Akshata Murty, Sunak’s wife, has been under fire for holding non-domiciled status in the UK — which allows her to earn money abroad without paying UK tax for up to 15 years — and her explanation for it.

In an interview with The Sun on Thursday, Sunak hit back at the accusations, stating his wife “loves her country like I love mine”, adding “to smear my wife to get at me is awful”.

The chancellor said Murty “had her own career” and was “100 per cent doing everything this country asks of her” in terms of following the law and paying taxes.

Several tax experts said the explanation that Murty’s non-dom status was based on her Indian citizenship was “disingenuous”, pointing out that she would have actively chosen to be a non-dom for tax purposes.

Murty owns a stake in Indian technology company Infosys, which was founded by her father, that is thought to be worth more than £500mn.

Sunak said: “It wouldn’t be reasonable or fair to ask her to sever ties with her country because she happens to be married to me. She loves her country. Like I love mine, I would never dream of giving up my British citizenship. And I imagine most people wouldn’t,” Sunak said.

“These are her choices, right? She’s a private citizen, and of course I support my wife’s choices. She’s not her husband’s possession. Yes, he’s in politics, and we get that but I think you know, we get that she can be someone independent of her husband in her own right.”

The dispute comes after Sunak’s political standing tumbled following the Spring Statement. His position on Murty’s tax status was criticised on Friday as “unsustainable” by ConservativeHome, a leading website representing the party’s grassroots.

The chancellor said that the attacks on Murty and her father Narayana Murthy, who founded Infosys, were focused on him. “To attempt to smear him, to smear my wife to get at me is awful.

“It’s different when people are trying to attack you by coming at your family and particularly your wife. It’s unpleasant, especially when she hasn’t done anything wrong.”

Sunak said that he thought people did not have an issue with “the fact that there’s an Indian woman living in Downing Street” although he acknowledged that “it is a confusing situation that she is from another country”.

Emily Thornberry, shadow attorney-general, rejected suggestions that the Labour party were attempting to “smear” the chancellor, arguing that they were simply “asking questions that the public want us to ask”.
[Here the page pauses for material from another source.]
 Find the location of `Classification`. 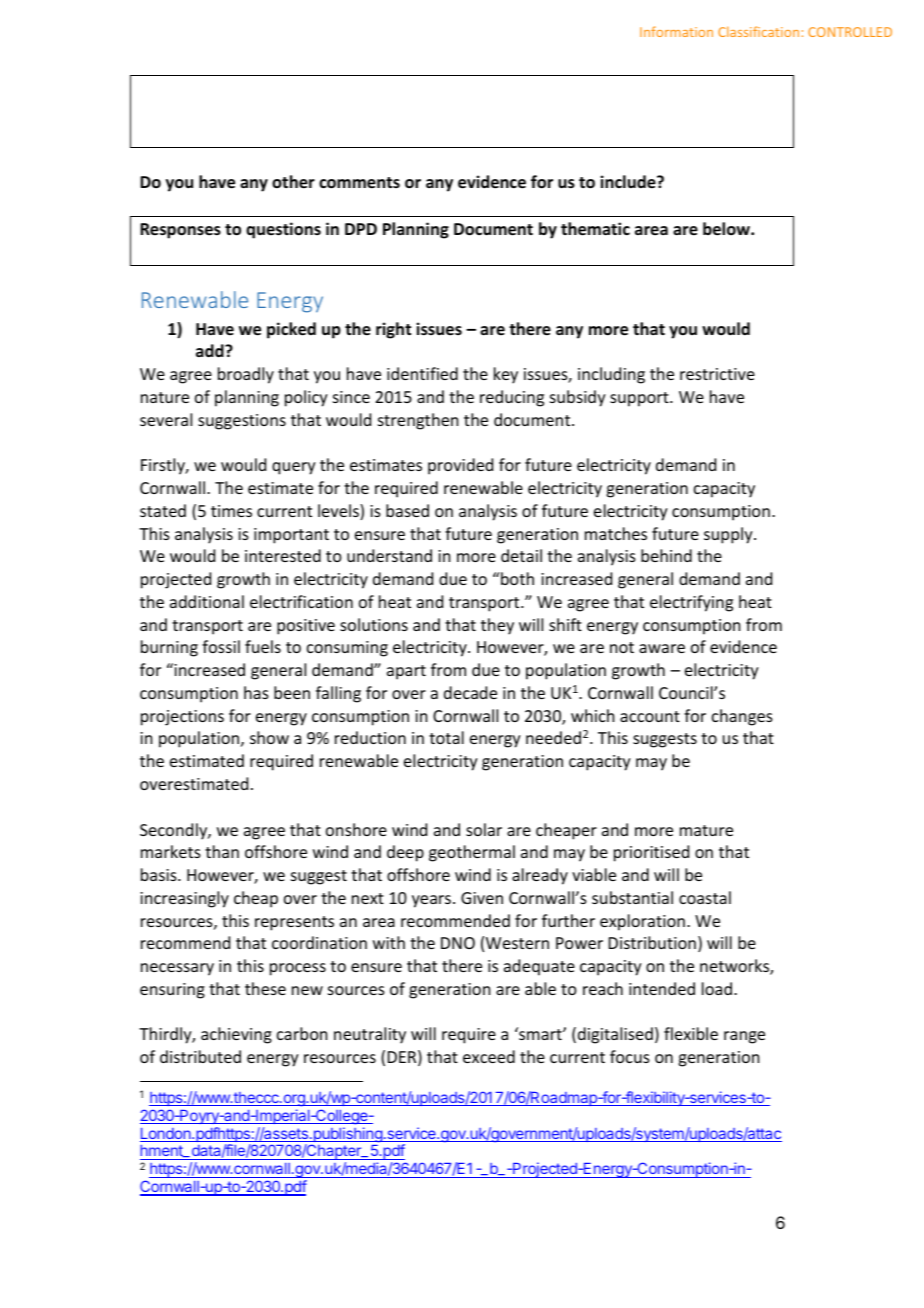

Classification is located at coordinates (758, 31).
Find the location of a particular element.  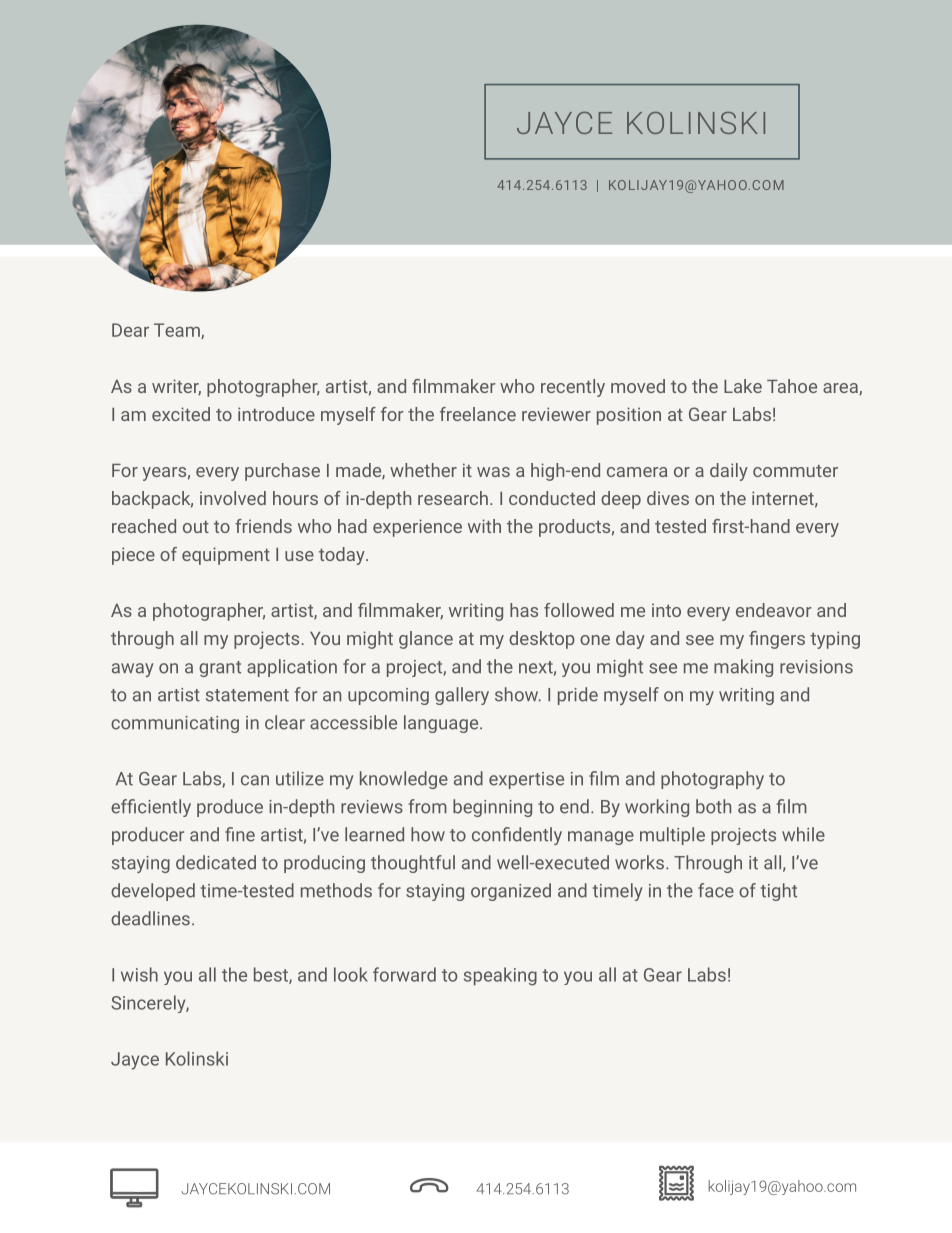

Speaking to the BBC, she said: “In the end, we have somebody who’s been living here for eight years, raising her children here, living at No 10 Downing Street in accommodation provided by the taxpayer and aspiring to be the wife of the next prime minister, and yet she says that she isn’t a permanent resident of this country.”

Thornberry added that the public had a right to know “to what extent his family have benefited from” his wife’s financial decision.

Tobias Ellwood, a Conservative MP and chair of the House of Commons defence select committee, said the current rules relating to non-dom status were “out of date” and “needed to be reviewed”, but he argued that the country had other matters to focus on such as the conflict in Ukraine.

“There is nothing illegal about what has been done by the chancellor . . . If there are bigger, more fundamental questions about the existence of the non-dom status, that is something for us as a country — perhaps and indeed parliament — to debate,” he told Sky News on Friday.

“But the idea that we focus on this discussion about following the rules that actually exist at the moment, I think, is a distraction from what we need to be focusing on, which was the previous subject right now, of what Britain is going to do to help and lead other countries to support Ukraine.”